> **EXERCISE PASSAGE**

= William McCary =

African-American man expelled from the LDS Church (fl.1811-1854)

Warner "William" McCary (c. 1811 – after 1854) was an African American convert to Mormonism who was excommunicated from the Church of Jesus Christ of Latter-day Saints (LDS Church) in 1847 for claiming to be a prophet. Some researchers have suggested that McCary's actions led to the Church's subsequent policy of not allowing people of black African descent to hold the priesthood or participate in temple ordinances.

==Background==
McCary was born as Warner McCary in Natchez, Mississippi, around 1810 or 1811 to an African American slave named Francis, or "Franky". Her master was a white carpenter from Pennsylvania named James McCary. She also had two older children, Kitty and Robert, who may have been James's biological children. Upon James McCary's death around 1813, his will emancipated Franky and the older children but declared Warner and his future offspring to "be held as slaves during all and each of their lives" in the service of his mother and siblings. In 1836, Warner escaped Natchez on a riverboat and went to New Orleans, where he worked at Leeds Foundry until 1840, as well as an occasional musician and cigar vendor. Around this time he married a white Mormon woman, Lucy Stanton Bassett, who claimed to be a Native American woman named Laah Ceil. She claimed her mother was Delaware Indian and father was Mohawk.

In his youth, McCary had begun using other names, including James Warner, William McCary, and Cary. He eventually adopted over a dozen aliases, many of which were Native American, including William Chubbee, William Chubbee King, Julius McCary, William McChubby, Okah Tubee, James Warner, and War'ne'wis Ke'ho'ke Chubbee.

Presenting himself as a Native American, McCary was helped in 1843 by local whites to get a permit as a free person of color in Mississippi. When he left in 1844, he toured various frontier and eastern cities as a musician and lecturer. During this time he briefly joined with Mormonism where he sparked racial controversy.

==Conversion to Mormonism==
McCary arrived in Nauvoo, Illinois, in late 1845. He claimed he was a half-African American and half-Native American named Okah Tubbee and the "lost" son of Choctaw chief Mushulatubbee. McCary was also known as a skilled ventriloquist and musician. In Council Bluffs, Iowa, in February 1846, he was baptized into the Church of Jesus Christ of Latter-day Saints by apostle Orson Hyde, and he was probably ordained to the Melchizedek priesthood. Around this time, McCary also married Lucy Celesta Stanton, a white daughter of Daniel Stanton, a former high councilor and stake president. In the winter of 1846–1847, McCary joined the Latter Day Saints in Winter Quarters, Nebraska.

> **DATA PROVIDED**
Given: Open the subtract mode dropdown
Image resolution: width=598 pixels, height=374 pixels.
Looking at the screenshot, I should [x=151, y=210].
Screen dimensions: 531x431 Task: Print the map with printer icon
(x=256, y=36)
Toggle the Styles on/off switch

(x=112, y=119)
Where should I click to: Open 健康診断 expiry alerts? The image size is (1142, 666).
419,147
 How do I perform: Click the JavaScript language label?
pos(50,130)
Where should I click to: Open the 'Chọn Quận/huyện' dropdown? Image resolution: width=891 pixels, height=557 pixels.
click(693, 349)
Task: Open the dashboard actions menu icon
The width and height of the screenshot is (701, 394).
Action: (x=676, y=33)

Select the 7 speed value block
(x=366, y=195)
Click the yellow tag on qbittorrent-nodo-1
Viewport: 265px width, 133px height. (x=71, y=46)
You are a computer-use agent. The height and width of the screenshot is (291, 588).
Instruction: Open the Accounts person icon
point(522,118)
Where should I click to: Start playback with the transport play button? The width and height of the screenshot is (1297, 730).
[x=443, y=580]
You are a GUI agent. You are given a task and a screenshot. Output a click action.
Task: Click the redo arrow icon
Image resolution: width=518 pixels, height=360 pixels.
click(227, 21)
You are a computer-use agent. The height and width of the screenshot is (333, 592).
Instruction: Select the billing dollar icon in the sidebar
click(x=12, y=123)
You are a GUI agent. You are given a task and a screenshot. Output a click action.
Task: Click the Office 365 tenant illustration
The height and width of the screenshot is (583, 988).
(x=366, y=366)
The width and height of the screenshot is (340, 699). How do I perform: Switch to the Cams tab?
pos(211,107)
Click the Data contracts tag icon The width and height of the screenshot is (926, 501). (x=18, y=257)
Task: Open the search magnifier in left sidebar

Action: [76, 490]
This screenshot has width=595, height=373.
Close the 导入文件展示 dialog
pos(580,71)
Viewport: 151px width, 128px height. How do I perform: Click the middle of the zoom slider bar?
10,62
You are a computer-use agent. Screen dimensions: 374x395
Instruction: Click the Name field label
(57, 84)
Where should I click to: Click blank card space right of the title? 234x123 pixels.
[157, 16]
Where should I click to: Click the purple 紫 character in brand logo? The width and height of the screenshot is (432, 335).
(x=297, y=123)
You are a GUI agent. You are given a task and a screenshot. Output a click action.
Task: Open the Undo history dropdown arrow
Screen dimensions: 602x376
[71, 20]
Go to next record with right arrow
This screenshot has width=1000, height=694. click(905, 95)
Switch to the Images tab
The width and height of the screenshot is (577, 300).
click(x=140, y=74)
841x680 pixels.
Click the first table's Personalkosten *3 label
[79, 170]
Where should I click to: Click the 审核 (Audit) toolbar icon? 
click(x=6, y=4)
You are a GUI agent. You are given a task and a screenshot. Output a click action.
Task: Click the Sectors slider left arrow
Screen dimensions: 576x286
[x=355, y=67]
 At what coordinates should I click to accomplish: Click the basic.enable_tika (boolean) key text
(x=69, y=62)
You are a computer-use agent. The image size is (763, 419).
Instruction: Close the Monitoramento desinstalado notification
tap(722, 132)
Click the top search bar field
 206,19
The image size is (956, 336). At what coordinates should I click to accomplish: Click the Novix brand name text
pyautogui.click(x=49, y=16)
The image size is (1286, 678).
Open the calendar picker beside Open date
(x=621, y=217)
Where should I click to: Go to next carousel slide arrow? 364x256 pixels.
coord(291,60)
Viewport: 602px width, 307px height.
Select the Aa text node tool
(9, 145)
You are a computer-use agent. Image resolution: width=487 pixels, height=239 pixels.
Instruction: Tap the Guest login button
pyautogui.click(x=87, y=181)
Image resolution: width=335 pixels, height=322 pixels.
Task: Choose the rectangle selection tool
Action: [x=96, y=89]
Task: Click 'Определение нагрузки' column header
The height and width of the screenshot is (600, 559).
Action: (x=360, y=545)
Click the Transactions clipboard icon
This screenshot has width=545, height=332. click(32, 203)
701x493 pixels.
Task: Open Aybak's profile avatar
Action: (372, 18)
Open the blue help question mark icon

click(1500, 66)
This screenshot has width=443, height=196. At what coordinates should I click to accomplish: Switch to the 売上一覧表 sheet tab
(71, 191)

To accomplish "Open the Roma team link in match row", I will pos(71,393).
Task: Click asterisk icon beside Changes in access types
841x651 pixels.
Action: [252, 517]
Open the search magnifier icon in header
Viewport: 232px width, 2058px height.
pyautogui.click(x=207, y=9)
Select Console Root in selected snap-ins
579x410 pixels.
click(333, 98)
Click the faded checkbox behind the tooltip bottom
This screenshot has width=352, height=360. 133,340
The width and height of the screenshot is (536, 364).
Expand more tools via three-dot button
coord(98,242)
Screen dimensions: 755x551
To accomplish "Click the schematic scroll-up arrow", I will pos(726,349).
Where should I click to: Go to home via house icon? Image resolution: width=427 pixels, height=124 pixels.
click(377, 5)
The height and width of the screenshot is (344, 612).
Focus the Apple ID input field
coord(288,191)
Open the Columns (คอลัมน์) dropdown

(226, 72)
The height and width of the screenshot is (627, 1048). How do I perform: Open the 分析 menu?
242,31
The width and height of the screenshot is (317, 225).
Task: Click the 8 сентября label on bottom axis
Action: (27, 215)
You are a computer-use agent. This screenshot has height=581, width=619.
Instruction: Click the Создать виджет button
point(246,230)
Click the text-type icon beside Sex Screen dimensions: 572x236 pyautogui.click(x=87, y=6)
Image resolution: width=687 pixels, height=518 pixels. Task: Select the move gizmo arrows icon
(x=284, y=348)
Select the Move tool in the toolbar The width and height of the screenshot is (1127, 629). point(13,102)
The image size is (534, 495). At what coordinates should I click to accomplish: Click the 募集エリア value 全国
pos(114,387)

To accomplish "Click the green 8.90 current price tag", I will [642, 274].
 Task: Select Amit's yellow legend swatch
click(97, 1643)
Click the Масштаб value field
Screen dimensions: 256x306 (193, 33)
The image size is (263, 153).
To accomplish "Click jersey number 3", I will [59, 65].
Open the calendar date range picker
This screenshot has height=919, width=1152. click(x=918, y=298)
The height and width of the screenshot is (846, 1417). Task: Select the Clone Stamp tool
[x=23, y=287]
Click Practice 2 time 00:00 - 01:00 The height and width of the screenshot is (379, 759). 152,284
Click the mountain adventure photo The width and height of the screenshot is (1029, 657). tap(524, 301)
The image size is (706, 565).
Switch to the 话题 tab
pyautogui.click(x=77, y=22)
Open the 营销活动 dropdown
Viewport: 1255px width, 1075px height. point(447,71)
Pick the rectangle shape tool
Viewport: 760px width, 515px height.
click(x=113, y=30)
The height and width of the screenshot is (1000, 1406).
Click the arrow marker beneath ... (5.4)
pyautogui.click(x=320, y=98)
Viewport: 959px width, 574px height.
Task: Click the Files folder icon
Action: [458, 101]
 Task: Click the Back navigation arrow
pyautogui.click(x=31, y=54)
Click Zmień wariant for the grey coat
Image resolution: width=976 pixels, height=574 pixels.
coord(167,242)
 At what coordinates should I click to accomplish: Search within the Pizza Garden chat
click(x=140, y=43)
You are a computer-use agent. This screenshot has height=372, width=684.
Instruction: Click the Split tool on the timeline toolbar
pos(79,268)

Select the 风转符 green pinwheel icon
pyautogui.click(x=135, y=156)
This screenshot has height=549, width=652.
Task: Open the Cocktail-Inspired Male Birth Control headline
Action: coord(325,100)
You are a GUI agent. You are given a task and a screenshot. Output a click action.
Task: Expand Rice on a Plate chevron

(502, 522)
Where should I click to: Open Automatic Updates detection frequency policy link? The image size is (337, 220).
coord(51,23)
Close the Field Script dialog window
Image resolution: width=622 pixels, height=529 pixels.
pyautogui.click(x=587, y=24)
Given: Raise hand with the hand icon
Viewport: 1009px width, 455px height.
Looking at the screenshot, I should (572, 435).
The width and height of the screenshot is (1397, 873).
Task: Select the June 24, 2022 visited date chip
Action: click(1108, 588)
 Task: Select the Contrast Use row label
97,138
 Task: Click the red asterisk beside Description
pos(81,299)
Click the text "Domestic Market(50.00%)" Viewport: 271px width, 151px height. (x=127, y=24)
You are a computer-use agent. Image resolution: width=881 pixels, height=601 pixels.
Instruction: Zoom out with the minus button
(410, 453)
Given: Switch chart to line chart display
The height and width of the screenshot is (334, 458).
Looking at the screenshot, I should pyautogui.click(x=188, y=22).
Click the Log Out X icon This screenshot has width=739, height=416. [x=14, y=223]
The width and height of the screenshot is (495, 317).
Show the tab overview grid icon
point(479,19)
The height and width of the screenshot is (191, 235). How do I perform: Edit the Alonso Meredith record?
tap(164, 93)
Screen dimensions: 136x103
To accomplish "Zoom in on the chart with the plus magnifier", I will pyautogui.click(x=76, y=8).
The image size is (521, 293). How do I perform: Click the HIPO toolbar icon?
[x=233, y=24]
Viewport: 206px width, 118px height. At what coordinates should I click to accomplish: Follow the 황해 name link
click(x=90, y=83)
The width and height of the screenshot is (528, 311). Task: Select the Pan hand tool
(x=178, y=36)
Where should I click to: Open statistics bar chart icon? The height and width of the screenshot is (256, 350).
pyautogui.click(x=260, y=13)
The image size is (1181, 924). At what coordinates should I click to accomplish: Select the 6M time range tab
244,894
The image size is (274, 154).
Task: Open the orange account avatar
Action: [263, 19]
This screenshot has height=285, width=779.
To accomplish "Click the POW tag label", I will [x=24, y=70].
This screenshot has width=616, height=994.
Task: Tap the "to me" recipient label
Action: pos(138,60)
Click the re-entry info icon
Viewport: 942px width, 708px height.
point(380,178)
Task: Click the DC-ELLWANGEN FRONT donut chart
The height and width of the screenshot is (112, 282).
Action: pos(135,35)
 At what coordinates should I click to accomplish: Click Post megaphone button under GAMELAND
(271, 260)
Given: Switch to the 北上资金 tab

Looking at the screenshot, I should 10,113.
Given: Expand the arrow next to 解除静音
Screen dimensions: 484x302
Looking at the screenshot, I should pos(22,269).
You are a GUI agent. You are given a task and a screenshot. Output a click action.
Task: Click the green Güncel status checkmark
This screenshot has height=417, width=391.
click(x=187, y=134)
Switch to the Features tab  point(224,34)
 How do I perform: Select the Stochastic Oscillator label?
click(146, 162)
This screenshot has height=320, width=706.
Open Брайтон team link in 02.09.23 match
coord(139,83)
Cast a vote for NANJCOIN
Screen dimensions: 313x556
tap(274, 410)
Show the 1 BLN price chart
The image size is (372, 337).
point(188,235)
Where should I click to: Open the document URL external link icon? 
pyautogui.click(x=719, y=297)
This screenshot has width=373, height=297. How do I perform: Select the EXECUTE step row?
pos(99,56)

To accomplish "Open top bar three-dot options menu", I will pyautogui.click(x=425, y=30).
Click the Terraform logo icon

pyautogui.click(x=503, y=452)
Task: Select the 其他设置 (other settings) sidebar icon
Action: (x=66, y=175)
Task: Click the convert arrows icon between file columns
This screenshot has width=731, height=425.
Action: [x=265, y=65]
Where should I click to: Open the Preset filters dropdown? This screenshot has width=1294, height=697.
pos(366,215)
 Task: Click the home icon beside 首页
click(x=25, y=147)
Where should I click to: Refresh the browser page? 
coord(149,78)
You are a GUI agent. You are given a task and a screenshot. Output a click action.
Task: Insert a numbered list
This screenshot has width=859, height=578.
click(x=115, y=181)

> **WHAT THIS TASK INVOLVES**
Please name the person who baptized McCary in Council Bluffs in February 1846, according to the William McCary text above.

> **SOLUTION TO THIS PROBLEM**
Apostle Orson Hyde